■ TASK ■
Using the entries below, transcribe exactly the line containing "Click the edit cog beside Print settings" and each line that follows it to the end.

■ GIVEN RECORDS ■
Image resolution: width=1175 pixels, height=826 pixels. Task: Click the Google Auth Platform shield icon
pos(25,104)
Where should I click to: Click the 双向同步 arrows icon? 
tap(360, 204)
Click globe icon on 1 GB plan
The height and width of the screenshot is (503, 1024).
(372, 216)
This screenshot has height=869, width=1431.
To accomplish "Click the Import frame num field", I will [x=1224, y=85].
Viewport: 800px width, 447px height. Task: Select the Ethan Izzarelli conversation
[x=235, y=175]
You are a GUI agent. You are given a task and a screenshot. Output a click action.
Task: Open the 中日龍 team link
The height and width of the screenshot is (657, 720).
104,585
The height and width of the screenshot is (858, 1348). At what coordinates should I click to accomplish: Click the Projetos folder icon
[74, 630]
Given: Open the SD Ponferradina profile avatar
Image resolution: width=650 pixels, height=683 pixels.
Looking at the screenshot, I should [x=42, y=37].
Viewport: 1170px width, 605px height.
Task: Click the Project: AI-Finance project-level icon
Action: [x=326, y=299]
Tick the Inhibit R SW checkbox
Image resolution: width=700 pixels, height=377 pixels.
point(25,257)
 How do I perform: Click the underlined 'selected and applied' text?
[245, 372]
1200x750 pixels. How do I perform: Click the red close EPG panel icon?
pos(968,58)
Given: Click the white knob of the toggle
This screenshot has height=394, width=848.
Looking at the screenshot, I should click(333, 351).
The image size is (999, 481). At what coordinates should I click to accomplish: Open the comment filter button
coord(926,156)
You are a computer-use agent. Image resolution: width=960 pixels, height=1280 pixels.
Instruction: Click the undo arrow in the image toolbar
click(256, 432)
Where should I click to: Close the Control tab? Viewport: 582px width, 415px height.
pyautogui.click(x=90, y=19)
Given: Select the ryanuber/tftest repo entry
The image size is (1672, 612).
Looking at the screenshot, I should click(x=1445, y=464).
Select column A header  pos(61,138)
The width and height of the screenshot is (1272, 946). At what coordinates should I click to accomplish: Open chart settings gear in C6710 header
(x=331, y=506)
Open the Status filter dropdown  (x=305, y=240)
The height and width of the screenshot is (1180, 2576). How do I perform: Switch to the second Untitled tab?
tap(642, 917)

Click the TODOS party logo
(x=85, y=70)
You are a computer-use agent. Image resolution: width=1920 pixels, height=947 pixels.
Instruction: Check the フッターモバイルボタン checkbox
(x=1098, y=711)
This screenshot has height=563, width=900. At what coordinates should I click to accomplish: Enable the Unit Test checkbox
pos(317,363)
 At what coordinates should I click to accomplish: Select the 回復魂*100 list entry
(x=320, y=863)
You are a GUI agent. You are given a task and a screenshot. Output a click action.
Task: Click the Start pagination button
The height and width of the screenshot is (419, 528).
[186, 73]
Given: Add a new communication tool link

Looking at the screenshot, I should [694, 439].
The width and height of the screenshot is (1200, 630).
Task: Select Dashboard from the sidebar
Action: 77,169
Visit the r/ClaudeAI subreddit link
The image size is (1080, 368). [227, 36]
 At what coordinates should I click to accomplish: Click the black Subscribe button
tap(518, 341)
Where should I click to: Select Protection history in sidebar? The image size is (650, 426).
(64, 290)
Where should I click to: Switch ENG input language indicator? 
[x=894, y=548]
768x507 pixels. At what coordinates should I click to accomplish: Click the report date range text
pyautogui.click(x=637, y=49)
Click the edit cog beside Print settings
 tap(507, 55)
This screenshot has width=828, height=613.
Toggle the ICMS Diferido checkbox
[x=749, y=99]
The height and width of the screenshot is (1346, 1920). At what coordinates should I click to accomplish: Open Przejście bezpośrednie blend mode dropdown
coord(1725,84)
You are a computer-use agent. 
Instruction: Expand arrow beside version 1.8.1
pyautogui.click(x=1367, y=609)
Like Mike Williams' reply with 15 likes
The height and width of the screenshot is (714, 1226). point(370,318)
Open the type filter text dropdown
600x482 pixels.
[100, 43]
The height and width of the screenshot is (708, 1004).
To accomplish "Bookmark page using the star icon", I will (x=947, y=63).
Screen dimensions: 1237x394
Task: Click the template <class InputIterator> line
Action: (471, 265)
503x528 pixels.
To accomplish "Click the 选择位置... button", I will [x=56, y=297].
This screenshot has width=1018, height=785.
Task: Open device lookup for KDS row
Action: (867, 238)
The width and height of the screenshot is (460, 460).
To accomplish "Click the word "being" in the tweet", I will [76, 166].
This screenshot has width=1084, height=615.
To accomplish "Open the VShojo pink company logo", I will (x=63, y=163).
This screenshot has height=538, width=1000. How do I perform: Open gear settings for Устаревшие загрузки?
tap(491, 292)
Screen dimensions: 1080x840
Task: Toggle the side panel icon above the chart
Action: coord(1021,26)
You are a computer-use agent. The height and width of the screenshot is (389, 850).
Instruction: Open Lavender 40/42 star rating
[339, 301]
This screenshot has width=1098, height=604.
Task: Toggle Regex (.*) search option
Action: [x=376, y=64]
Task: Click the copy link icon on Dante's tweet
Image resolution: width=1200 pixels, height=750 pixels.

■ SOLUTION TO THIS TASK ■
Click the edit cog beside Print settings
 tap(507, 55)
This screenshot has width=828, height=613.
Toggle the ICMS Diferido checkbox
[x=749, y=99]
The height and width of the screenshot is (1346, 1920). At what coordinates should I click to accomplish: Open Przejście bezpośrednie blend mode dropdown
coord(1725,84)
You are a computer-use agent. 
Instruction: Expand arrow beside version 1.8.1
pyautogui.click(x=1367, y=609)
Like Mike Williams' reply with 15 likes
The height and width of the screenshot is (714, 1226). point(370,318)
Open the type filter text dropdown
600x482 pixels.
[100, 43]
The height and width of the screenshot is (708, 1004).
To accomplish "Bookmark page using the star icon", I will (x=947, y=63).
Screen dimensions: 1237x394
Task: Click the template <class InputIterator> line
Action: (471, 265)
503x528 pixels.
To accomplish "Click the 选择位置... button", I will [x=56, y=297].
This screenshot has width=1018, height=785.
Task: Open device lookup for KDS row
Action: (867, 238)
The width and height of the screenshot is (460, 460).
To accomplish "Click the word "being" in the tweet", I will [76, 166].
This screenshot has width=1084, height=615.
To accomplish "Open the VShojo pink company logo", I will (x=63, y=163).
This screenshot has height=538, width=1000. How do I perform: Open gear settings for Устаревшие загрузки?
tap(491, 292)
Screen dimensions: 1080x840
Task: Toggle the side panel icon above the chart
Action: coord(1021,26)
You are a computer-use agent. The height and width of the screenshot is (389, 850).
Instruction: Open Lavender 40/42 star rating
[339, 301]
This screenshot has width=1098, height=604.
Task: Toggle Regex (.*) search option
Action: [x=376, y=64]
Task: Click the copy link icon on Dante's tweet
Image resolution: width=1200 pixels, height=750 pixels.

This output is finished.